**Directions for this task**
From the records below, report the number of lines that contain "target", and add nothing.

Collected data entries:

........

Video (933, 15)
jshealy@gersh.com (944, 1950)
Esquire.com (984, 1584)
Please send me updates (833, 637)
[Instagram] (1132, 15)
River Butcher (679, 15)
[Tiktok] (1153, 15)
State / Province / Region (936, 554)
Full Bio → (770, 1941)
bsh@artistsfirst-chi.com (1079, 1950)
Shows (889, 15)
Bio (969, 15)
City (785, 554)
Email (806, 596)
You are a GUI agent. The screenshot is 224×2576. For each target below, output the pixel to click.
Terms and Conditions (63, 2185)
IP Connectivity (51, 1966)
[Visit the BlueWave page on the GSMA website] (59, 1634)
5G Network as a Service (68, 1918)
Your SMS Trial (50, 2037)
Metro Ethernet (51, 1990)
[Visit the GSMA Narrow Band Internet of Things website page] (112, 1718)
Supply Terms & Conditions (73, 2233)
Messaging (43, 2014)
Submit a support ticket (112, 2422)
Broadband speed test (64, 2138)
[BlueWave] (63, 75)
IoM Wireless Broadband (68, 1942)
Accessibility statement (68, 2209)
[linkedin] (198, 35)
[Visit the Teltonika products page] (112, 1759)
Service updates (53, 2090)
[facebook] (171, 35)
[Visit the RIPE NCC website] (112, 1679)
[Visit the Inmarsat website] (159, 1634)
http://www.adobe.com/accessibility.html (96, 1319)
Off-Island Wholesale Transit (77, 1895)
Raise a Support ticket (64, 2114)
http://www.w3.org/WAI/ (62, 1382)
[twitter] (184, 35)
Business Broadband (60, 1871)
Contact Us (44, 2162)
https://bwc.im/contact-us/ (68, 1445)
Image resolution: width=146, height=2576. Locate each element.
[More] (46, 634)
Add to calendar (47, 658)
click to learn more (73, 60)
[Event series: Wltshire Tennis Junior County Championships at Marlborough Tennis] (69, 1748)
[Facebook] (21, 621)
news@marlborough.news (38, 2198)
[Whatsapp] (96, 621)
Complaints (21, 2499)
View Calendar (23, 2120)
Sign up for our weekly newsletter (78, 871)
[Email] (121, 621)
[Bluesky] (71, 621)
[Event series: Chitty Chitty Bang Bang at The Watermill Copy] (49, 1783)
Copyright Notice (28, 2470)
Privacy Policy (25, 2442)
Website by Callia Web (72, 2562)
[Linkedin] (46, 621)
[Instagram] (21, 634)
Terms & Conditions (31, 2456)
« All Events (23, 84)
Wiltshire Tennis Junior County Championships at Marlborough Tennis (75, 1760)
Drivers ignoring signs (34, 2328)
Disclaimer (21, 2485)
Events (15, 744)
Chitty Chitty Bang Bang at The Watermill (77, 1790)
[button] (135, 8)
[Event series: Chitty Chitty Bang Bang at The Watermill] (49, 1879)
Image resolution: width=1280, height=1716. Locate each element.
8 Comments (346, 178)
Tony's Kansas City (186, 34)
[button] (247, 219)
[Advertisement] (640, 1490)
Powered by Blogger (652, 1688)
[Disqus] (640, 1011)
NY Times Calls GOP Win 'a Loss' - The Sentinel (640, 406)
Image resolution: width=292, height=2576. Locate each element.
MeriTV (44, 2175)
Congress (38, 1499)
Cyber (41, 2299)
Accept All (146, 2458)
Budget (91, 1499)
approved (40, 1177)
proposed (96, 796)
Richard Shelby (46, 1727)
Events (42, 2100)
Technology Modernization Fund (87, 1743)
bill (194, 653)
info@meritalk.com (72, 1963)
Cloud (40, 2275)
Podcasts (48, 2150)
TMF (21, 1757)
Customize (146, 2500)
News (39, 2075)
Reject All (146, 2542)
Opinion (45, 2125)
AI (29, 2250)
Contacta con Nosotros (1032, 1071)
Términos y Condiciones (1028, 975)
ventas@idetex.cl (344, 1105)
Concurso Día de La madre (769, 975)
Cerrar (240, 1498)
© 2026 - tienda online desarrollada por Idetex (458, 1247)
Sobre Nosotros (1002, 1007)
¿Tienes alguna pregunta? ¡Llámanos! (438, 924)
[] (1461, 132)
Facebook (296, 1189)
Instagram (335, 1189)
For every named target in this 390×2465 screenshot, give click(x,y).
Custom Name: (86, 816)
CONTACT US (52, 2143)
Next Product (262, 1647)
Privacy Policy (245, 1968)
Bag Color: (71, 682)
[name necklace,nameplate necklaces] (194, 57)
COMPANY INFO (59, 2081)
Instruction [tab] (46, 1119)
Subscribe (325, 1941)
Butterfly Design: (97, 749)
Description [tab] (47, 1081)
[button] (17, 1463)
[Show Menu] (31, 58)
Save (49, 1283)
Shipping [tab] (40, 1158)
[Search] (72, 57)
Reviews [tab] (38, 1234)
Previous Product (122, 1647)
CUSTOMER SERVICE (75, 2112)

........

**Exercise answer**
2